Panel A shows the odds ratios and 95% confidence intervals (CIs; I bars) for acute kidney injury according to quartiles of soluble urokinase plasminogen activator receptor (suPAR) level before the procedure. Model 1 was unadjusted; model 2 was adjusted for age, sex, race, smoking history, diabetes mellitus, congestive heart failure, hypertension, and cohort (EmCAB [Emory Cardiovascular Biobank] or CASABLANCA [Catheter Sampled Blood Archive in Cardiovascular Diseases]); and model 3 incorporated the aforementioned variables in addition to acute myocardial infarction, revascularization, volume of contrast material, and baseline kidney function (estimated glomerular filtration rate). Quartile 1 was the reference group (1.00) in all models, with a suPAR level of less than 2475 pg per milliliter. The suPAR levels in quartiles 2, 3, and 4 were 2475 to 3198 pg per milliliter, 3199 to 4183 pg per milliliter, and 4184 pg per milliliter or more, respectively. Panel B shows the odds ratios for acute kidney injury per 1 unit natural log of suPAR according to subgroup in the unadjusted analysis (model 1). Stage 3 chronic kidney disease was defined as an estimated glomerular filtration rate of less than 60 ml per minute per 1.73 m2 of body-surface area.
Figure 2 (facing page).. Acute Kidney Injury…
Figure 2 (facing page).. Acute Kidney Injury in Wild-Type and Transgenic Mice before and after Treatment with Anti-uPAR Monoclonal Antibody.
Panels A through F show representative kidney histologic findings, on high-power view, with the use of periodic acid–Schiff stain in samples obtained from wild-type mice and suPAR-transgenic mice at baseline (Panels A and D) and 48 hours after the administration of iohexol (Panels B, C, E, and F) stratified according to treatment (IgG isotype, in Panels B and E; or urokinase plasminogen activator receptor [uPAR] monoclonal antibody, in Panels C and F). Wild-type mice and suPAR-transgenic mice had largely normal kidney morphologic features at baseline.
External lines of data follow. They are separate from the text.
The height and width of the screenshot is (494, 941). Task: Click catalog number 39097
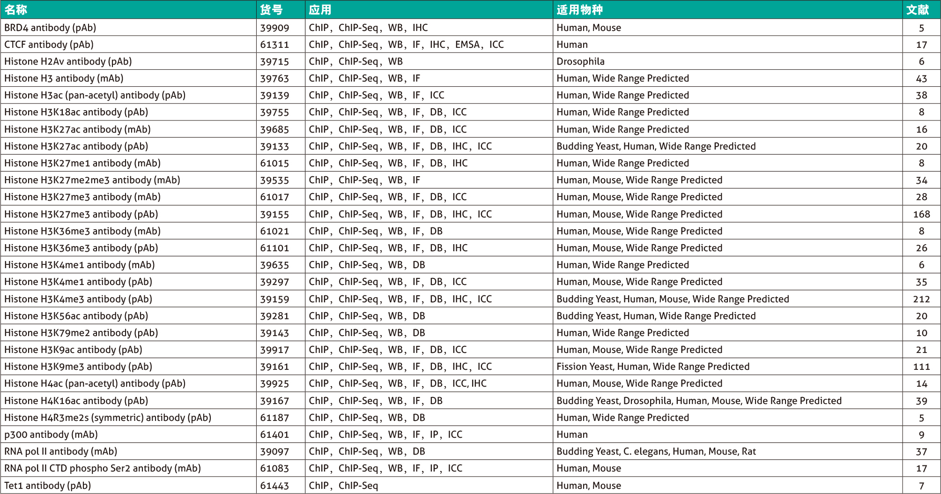[274, 452]
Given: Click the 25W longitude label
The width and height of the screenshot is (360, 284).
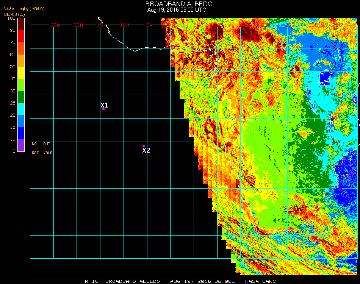Looking at the screenshot, I should coord(55,25).
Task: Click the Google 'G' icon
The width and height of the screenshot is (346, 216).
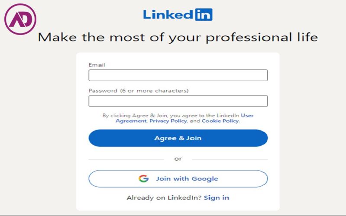Action: [x=143, y=179]
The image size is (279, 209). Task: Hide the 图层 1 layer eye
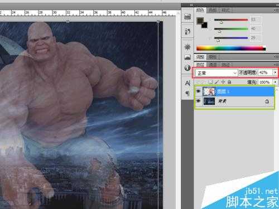(x=199, y=91)
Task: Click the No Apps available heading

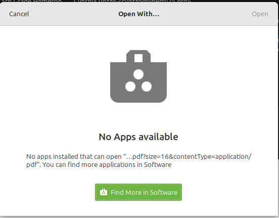Action: click(x=138, y=137)
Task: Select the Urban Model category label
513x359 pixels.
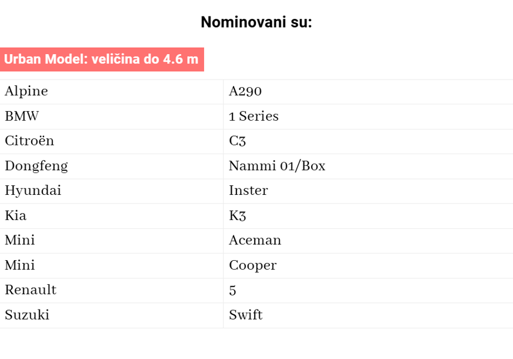Action: tap(102, 59)
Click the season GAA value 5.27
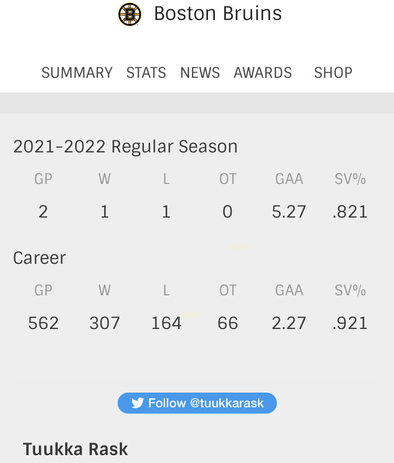Image resolution: width=394 pixels, height=463 pixels. tap(288, 212)
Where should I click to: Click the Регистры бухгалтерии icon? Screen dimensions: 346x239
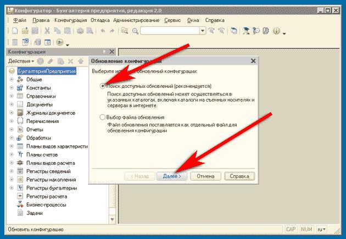coord(20,187)
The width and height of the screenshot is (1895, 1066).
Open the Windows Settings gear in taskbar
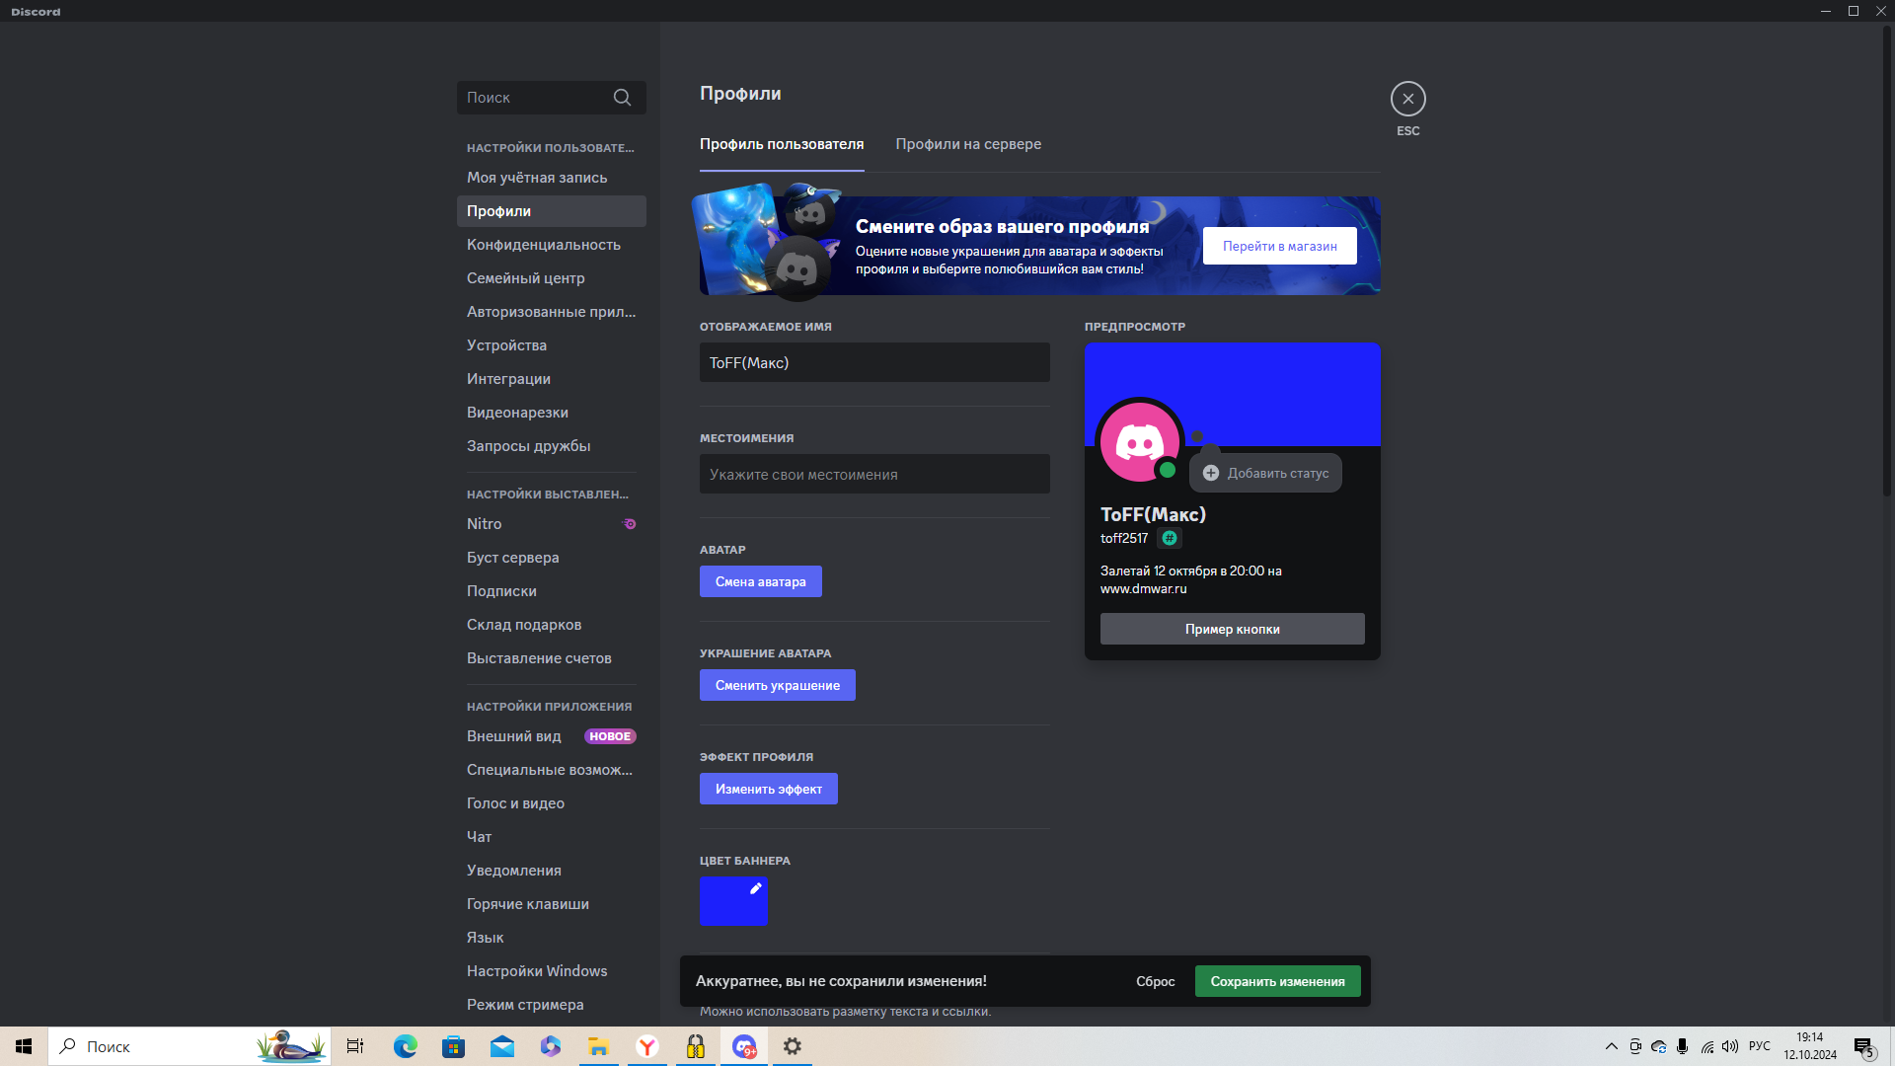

At 48 hours after iohexol administration, tubular vacuolization could be seen in all wild-type and suPAR-transgenic mice (arrows). The suPAR-transgenic mice that received IgG (Panel E) had more severe renal injuries than mice in any other studied groups. The suPAR-transgenic mice that received the uPAR monoclonal antibody (Panel F) had significantly less severe tubular vacuolization than their counterparts that received the IgG isotype (Panel E). Panel G shows serum creatinine levels measured before and after the administration of contrast material. To convert the values for creatinine to micromoles per liter, multiply by 88.4. As compared with baseline, the serum creatinine level at 24 hours after iohexol injection was increased in all examined groups. The suPAR-transgenic mice that received the IgG isotype had much higher creatinine levels than mice in any other groups. There was no significant between-group difference at baseline. Panel H shows a semiquantitative scoring system that accounts for glomerular and tubular changes associated with acute kidney injury; kidney-injury scores range from 0 to 12, with higher scores indicating more severe kidney injury. (One mouse in the suPAR-transgenic group that received IgG died unexpectedly, so data are shown for 19 mice.) The analyses in Panels G and H were conducted with two-way analysis of variance. In Panels G and H, bars represent means, and I bars ±1 SD; circles or squares indicate values in individual mice.